I don't really want to go in to full details on here, but suffice to say, they've done stuff and even the bank staff can't explain why !!

I need to make a complaint about my bank (Barclays), have lodged 2 with them, and am going to the FOS about them as well.

Has anyway used them to complain about a bank, worth it, helpful, successful, waste of time??

What do you reckon?


----------



## jimmy669966 (Sep 25, 2011)

Without specific details it's impossible to say, your question is akin to saying someone's done something wrong towards me can i sue them through a solicitor or is this a waste of time, etc?


----------



## Rundie (Oct 2, 2007)

Been to the FSA before, dealt with our issue very well.


----------



## shine247 (Mar 1, 2010)

You can only go to the FOS if you have had a final response from Barclays and it should state that in their letter. If not then the FOS will not entertain your complaint. From the sentence "they've done stuff and even the bank staff can't explain why !!" it sounds like they have not given a final response because I cannot see how a final response could be offered with no satisfactory explanation, at least in their eyes. But if you have a final response you can take it to the FOS. They will investigate and see if you have been "treated fairly" or disadvantaged in any way.

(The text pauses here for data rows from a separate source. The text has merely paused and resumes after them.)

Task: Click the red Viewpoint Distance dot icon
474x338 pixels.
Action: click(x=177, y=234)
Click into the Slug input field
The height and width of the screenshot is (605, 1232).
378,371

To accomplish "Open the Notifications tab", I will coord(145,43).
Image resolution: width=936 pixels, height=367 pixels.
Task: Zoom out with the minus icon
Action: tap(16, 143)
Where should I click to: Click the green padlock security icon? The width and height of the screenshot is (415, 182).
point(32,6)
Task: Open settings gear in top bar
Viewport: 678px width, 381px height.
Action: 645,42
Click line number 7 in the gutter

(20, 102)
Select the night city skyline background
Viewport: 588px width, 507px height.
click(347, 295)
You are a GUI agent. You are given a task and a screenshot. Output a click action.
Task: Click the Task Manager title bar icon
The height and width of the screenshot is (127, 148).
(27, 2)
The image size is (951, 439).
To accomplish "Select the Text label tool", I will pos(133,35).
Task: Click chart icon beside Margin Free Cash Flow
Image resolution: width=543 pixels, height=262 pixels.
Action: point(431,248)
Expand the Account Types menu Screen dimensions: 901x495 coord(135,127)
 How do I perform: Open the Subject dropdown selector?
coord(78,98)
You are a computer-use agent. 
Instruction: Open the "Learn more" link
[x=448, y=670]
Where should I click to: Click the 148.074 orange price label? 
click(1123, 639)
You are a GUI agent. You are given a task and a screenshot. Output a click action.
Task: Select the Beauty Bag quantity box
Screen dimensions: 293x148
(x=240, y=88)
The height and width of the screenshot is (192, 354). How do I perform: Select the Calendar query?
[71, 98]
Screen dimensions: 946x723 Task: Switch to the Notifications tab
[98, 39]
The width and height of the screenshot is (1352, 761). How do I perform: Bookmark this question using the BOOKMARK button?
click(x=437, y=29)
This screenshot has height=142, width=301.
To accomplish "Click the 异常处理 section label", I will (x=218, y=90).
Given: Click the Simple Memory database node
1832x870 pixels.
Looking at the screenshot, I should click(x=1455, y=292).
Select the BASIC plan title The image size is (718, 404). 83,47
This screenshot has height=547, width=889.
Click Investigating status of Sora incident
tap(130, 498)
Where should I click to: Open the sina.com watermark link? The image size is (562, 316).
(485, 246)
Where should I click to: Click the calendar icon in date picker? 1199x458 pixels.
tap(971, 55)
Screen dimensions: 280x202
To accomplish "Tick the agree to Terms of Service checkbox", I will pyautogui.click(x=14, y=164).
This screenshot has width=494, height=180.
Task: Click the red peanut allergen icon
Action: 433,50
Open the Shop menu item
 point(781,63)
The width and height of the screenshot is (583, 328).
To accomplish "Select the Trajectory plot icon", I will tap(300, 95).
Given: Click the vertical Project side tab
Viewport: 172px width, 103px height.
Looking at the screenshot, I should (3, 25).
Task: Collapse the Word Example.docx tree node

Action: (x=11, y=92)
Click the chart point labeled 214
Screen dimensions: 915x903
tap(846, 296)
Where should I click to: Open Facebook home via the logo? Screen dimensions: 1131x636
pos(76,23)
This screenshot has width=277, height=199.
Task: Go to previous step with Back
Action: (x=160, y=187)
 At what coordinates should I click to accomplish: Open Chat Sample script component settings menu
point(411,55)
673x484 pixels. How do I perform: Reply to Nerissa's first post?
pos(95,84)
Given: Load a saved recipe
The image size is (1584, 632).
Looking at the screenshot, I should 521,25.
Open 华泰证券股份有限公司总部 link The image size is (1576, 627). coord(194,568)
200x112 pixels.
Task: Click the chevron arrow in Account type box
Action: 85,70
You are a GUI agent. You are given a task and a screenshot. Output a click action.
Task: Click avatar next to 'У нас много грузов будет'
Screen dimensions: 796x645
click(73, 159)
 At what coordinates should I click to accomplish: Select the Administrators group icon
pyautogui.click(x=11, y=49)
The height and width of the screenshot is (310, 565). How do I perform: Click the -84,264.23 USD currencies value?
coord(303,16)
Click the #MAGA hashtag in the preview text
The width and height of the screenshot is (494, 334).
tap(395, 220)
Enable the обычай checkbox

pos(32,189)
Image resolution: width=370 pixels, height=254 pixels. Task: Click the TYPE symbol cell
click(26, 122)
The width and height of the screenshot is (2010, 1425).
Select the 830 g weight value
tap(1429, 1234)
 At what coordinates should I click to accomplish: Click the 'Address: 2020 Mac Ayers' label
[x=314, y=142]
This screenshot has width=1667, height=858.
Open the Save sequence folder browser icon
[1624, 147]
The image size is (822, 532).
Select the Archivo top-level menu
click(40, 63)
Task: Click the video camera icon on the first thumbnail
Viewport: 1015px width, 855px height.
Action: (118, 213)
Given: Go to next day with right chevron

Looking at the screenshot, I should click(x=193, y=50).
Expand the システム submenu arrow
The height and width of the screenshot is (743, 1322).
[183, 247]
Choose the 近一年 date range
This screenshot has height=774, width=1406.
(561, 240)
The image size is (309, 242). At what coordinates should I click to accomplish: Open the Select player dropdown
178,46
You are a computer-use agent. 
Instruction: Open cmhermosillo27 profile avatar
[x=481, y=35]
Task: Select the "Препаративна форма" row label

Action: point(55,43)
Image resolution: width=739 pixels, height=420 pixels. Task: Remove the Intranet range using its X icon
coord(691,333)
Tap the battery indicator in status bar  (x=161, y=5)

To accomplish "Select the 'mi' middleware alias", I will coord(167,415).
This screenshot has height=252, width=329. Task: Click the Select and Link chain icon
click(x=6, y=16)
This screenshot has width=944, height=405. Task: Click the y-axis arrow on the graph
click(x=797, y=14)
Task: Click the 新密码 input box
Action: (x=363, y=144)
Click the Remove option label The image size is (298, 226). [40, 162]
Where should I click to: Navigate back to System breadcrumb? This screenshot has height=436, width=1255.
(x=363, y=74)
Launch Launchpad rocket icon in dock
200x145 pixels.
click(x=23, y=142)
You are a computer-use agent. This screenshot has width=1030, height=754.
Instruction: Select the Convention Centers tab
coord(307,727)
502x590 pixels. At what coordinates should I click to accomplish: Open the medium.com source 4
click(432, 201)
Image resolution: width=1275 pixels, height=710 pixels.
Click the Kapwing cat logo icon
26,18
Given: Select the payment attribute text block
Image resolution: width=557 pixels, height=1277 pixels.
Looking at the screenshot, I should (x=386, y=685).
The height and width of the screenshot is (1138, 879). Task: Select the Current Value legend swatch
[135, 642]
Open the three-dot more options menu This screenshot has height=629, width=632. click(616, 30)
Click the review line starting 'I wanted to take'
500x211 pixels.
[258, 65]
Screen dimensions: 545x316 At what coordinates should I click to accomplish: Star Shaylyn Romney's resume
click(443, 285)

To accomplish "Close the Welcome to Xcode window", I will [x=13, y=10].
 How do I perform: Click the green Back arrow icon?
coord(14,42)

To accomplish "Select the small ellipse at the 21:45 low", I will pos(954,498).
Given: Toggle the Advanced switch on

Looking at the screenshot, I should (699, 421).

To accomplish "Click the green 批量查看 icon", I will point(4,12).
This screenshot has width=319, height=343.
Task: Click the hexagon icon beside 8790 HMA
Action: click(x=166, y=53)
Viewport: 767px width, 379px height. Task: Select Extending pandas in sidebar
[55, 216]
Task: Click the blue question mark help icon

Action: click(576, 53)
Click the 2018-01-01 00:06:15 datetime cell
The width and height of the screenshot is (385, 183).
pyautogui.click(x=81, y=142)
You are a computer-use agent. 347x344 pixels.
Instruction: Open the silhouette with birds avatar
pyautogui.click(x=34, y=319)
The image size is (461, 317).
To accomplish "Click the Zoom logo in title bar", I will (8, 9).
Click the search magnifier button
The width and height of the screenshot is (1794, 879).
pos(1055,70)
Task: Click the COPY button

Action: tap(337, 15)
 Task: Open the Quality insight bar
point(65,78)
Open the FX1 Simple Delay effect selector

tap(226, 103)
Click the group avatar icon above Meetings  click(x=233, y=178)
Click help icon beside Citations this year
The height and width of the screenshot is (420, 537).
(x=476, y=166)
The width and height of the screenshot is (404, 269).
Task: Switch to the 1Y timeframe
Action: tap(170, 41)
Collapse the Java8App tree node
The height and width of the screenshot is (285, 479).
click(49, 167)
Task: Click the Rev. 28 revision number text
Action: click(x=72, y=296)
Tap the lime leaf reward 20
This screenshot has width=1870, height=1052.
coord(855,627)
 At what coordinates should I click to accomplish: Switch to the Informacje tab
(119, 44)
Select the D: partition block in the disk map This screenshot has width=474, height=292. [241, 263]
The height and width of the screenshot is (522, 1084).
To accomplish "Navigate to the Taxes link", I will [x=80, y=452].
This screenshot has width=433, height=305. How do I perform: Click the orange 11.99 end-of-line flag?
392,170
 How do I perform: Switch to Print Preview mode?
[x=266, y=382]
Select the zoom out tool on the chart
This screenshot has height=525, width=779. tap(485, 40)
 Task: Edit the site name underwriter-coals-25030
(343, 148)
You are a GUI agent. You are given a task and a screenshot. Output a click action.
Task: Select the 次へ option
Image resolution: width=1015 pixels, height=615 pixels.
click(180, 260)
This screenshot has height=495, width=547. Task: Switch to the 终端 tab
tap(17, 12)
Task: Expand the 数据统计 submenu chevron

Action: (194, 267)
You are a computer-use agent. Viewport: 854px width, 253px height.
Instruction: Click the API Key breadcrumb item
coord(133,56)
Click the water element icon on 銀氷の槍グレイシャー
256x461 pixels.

It is easy for a person to get heated up over something a bank has done and threaten going to the FOS often as a scare tactic. Normally a bank will try and avoid being reported and even if they think they are correct can offer a gesture of goodwill. As for being any good, it really depends on what has happened. If you do feel you have not been treated fairly for some reason then it is worth a go. It is a pretty easy procedure.


----------



## polt (Oct 18, 2011)

shine247 said:


> You can only go to the FOS if you have had a final response from Barclays and it should state that in their letter. If not then the FOS will not entertain your complaint. From the sentence "they've done stuff and even the bank staff can't explain why !!" it sounds like they have not given a final response because I cannot see how a final response could be offered with no satisfactory explanation, at least in their eyes. But if you have a final response you can take it to the FOS. They will investigate and see if you have been "treated fairly" or disadvantaged in any way. It is easy for a person to get heated up over something a bank has done and threaten going to the FOS often as a scare tactic. Normally a bank will try and avoid being reported and even if they think they are correct can offer a gesture of goodwill. As for being any good, it really depends on what has happened. If you do feel you have not been treated fairly for some reason then it is worth a go. It is a pretty easy procedure.


under the code of pratice banks are allowed 28 days to reply to you. if not you can then proceed with FOS complaint so long as original complaint was in writing and you have copy, proof of postage is also handy but not a requirement. 
also dealt with them on 4 occasions one of the more helpful ombudsman


----------



## xaddiction (May 10, 2007)

I've used them when lloyds wasn't playing fair.

The sorted it fast.

The paper work was a bit long winded though.


----------



## Doc943 (Mar 27, 2011)

I raised a complaint with Barclays over a missold mortgage. When Barclays failed to stick to their own process to deal with my complaint l involved the FOS who were very helpful in getting things back on track and finalised with a successful outcome. Took nine months. So my experience with the FOS was positive.


----------